# Erfahrungen mit RapidClipse



## udo-100 (29. Apr 2016)

Hallo zusammen,
hat von euch jemand schon was mit RapidClipse von XDEV gemacht?
Die Oberflächen werden in html5 und nicht mehr in Swing programmiert.
Ist vielleicht zukunftssicherer als JavaFX.
Die IDE gibt es derzeit leider nur für Windows.


----------



## Flown (29. Apr 2016)

udo-100 hat gesagt.:


> Die Oberflächen werden in html5 und nicht mehr in Swing programmiert.
> Ist vielleicht zukunftssicherer als JavaFX.


Schon wieder Birnen mit Äpfel vergleichen...
JavaFX -> Desktoplösung
RapidClipse -> IDE die einiges kapselt und Jetty, Vaadin verwendet -> Weblösung

Im Ganzen ist das ein nettes Tool, das gängige Sachen zusammenfügt und viele Dinge auch automatisiert. Wer schnell was mit Drag'n'Drop was gebastelt haben möchte ist das eine Alternative.


----------



## udo-100 (1. Mai 2016)

> Mit RapidClipse können Sie jedes Projekt mit nur wenigen Mausklicks als HTML5 Web-Anwendung, Mobile App oder klassische Desktop- Applikation deployen. Damit sind Sie in der Lage, Ihre Anwendung für nahezu alle Plattformen und Geräte verfügbar zu machen.


Ich habe diese Werbung als auch Desktopfähig angesehen.


----------



## RapidClipse (9. Sep 2016)

Mit RapidClipse kann man Web-Anwendungen, hybride Apps und auch Java Desktop Applikationen entwickeln. 

Die Oberfläche ist bei allen Varianten HTML/JavaScript, auch bei den Apps und bei Desktop-Applikationen. Das Prinzip bei Desktops ist dasselbe wie bei Hybriden Apps. Die Desktop-Anwendung besteht aus einem schlanken nativen Teil, ein leeres SWT Programmfenster. Darin läuft der Standard-Browser des Anwenderrechners, der dann die eigentliche Anwendung via Internet/LAN aufruft und im Browser anzeigt. Es kommt kein Swing zum Einsatz.

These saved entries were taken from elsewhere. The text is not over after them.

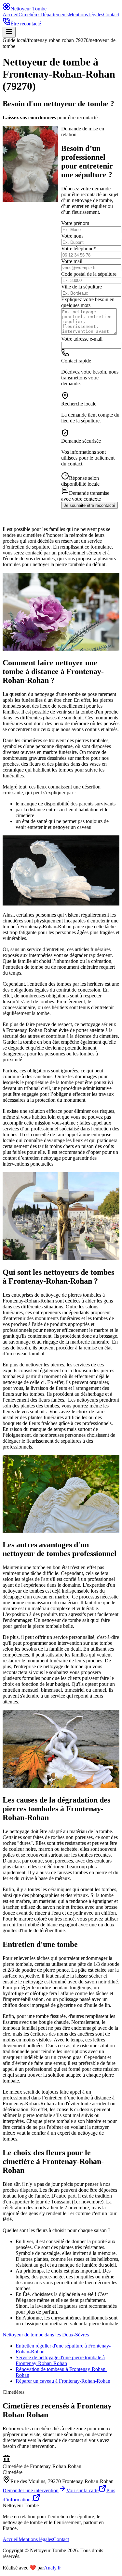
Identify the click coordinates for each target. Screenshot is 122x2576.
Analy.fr (52, 2567)
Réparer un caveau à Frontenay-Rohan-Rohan (63, 2381)
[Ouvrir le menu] (9, 32)
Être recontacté (25, 23)
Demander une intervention (31, 2490)
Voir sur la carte (82, 2490)
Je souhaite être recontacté (89, 505)
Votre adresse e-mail (81, 339)
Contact (111, 14)
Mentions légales (86, 14)
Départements (54, 14)
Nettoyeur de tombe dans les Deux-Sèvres (46, 2334)
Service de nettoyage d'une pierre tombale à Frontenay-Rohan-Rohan (60, 2360)
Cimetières (29, 14)
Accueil (11, 14)
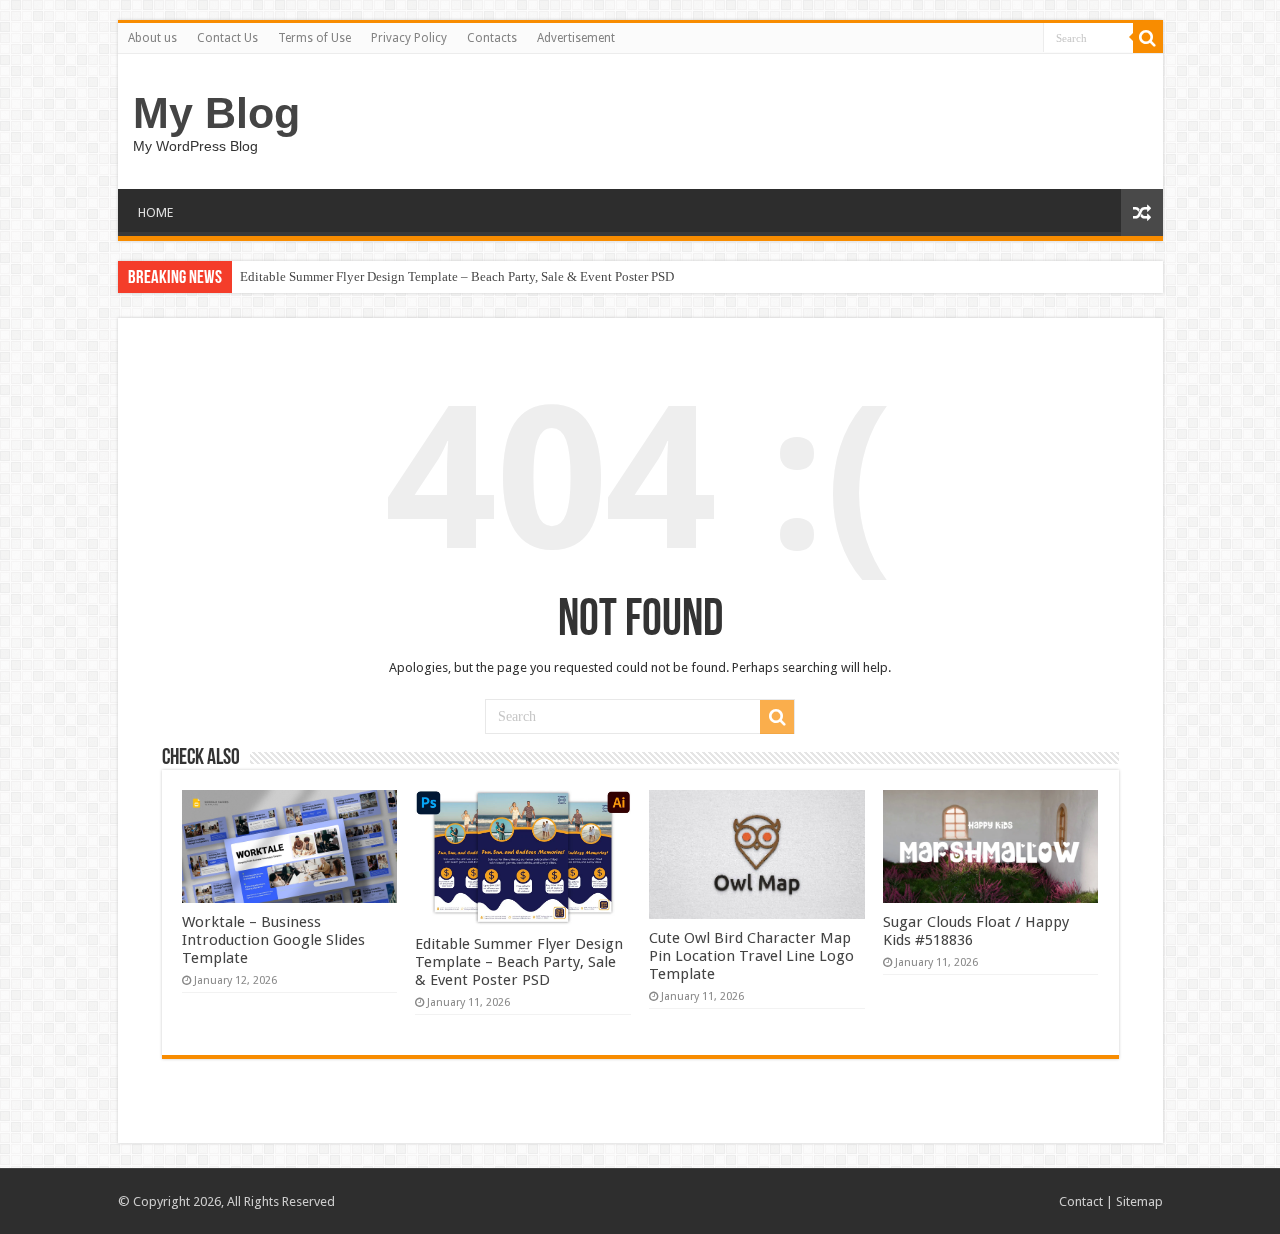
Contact (1081, 1201)
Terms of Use (314, 38)
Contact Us (227, 38)
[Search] (1148, 38)
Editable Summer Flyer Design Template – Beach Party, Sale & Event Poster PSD (457, 276)
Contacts (492, 38)
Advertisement (576, 38)
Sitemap (1139, 1201)
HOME (155, 212)
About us (152, 38)
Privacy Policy (409, 38)
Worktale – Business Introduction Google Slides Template (273, 940)
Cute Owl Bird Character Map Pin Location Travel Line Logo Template (751, 956)
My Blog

RapidClipse kann deutlich mehr als nur Kleinigkeiten zum Zusammenklicken. Damit werden ganze CRM und ERP Systeme Entwickelt. Man kann tausende Zeilen GUI Code schreiben und stundenlang/Tage/wochenlang am Layout basteln, man kann unzählige Hibernate Annotations selber setzen etc. oder sich den Code generieren lassen. Man kann nicht pauschal sagen das eine ist professionell das andere ist Unprofessionalität. Sollte ein Feature nicht passen, einfach nicht benutzen und durch eigene Implementierungen ersetzen. Der Übergang von Drag-and-Drop zur Codierung ist völlig fließend.


----------